**Task statement:** Rewrite every line of the records below as a JSON list of strings, one string per line, leaving out blank lines.

[Data items]
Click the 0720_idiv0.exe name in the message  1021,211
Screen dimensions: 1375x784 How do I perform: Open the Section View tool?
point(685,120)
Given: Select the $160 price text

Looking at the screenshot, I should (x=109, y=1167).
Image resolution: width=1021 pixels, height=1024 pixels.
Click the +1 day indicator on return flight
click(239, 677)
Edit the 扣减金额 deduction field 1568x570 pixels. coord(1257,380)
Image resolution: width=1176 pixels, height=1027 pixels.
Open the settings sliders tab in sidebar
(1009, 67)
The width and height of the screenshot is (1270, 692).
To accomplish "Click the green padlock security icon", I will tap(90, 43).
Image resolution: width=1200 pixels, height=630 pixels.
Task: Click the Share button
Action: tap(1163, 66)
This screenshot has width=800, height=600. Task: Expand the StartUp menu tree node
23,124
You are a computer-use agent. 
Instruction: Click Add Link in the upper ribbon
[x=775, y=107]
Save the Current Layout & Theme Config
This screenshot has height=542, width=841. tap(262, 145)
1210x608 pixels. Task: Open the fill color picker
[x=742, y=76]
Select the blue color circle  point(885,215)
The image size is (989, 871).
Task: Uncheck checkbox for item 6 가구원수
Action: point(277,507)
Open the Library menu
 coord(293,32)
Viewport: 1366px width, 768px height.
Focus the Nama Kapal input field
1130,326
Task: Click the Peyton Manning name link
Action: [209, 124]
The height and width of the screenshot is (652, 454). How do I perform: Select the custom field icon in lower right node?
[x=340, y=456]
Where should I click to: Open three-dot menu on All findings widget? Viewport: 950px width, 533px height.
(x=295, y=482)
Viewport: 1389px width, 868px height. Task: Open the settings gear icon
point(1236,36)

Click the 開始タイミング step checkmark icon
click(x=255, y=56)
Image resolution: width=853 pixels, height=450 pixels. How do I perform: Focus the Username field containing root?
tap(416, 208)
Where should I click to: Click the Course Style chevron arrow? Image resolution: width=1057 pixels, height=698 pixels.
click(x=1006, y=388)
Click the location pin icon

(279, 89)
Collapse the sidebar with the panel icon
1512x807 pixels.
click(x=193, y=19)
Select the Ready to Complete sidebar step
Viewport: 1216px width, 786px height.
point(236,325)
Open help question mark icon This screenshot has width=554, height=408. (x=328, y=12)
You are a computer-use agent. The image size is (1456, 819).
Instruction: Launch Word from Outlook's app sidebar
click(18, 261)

**Answer for this exercise:**
[
  "Click the 0720_idiv0.exe name in the message  1021,211",
  "Screen dimensions: 1375x784 How do I perform: Open the Section View tool?",
  "point(685,120)",
  "Given: Select the $160 price text",
  "Looking at the screenshot, I should (x=109, y=1167).",
  "Image resolution: width=1021 pixels, height=1024 pixels.",
  "Click the +1 day indicator on return flight",
  "click(239, 677)",
  "Edit the 扣减金额 deduction field 1568x570 pixels. coord(1257,380)",
  "Image resolution: width=1176 pixels, height=1027 pixels.",
  "Open the settings sliders tab in sidebar",
  "(1009, 67)",
  "The width and height of the screenshot is (1270, 692).",
  "To accomplish \"Click the green padlock security icon\", I will tap(90, 43).",
  "Image resolution: width=1200 pixels, height=630 pixels.",
  "Task: Click the Share button",
  "Action: tap(1163, 66)",
  "This screenshot has width=800, height=600. Task: Expand the StartUp menu tree node",
  "23,124",
  "You are a computer-use agent. ",
  "Instruction: Click Add Link in the upper ribbon",
  "[x=775, y=107]",
  "Save the Current Layout & Theme Config",
  "This screenshot has height=542, width=841. tap(262, 145)",
  "1210x608 pixels. Task: Open the fill color picker",
  "[x=742, y=76]",
  "Select the blue color circle  point(885,215)",
  "The image size is (989, 871).",
  "Task: Uncheck checkbox for item 6 가구원수",
  "Action: point(277,507)",
  "Open the Library menu",
  " coord(293,32)",
  "Viewport: 1366px width, 768px height.",
  "Focus the Nama Kapal input field",
  "1130,326",
  "Task: Click the Peyton Manning name link",
  "Action: [209, 124]",
  "The height and width of the screenshot is (652, 454). How do I perform: Select the custom field icon in lower right node?",
  "[x=340, y=456]",
  "Where should I click to: Open three-dot menu on All findings widget? Viewport: 950px width, 533px height.",
  "(x=295, y=482)",
  "Viewport: 1389px width, 868px height. Task: Open the settings gear icon",
  "point(1236,36)",
  "Click the 開始タイミング step checkmark icon",
  "click(x=255, y=56)",
  "Image resolution: width=853 pixels, height=450 pixels. How do I perform: Focus the Username field containing root?",
  "tap(416, 208)",
  "Where should I click to: Click the Course Style chevron arrow? Image resolution: width=1057 pixels, height=698 pixels.",
  "click(x=1006, y=388)",
  "Click the location pin icon",
  "(279, 89)",
  "Collapse the sidebar with the panel icon",
  "1512x807 pixels.",
  "click(x=193, y=19)",
  "Select the Ready to Complete sidebar step",
  "Viewport: 1216px width, 786px height.",
  "point(236,325)",
  "Open help question mark icon This screenshot has width=554, height=408. (x=328, y=12)",
  "You are a computer-use agent. The image size is (1456, 819).",
  "Instruction: Launch Word from Outlook's app sidebar",
  "click(18, 261)"
]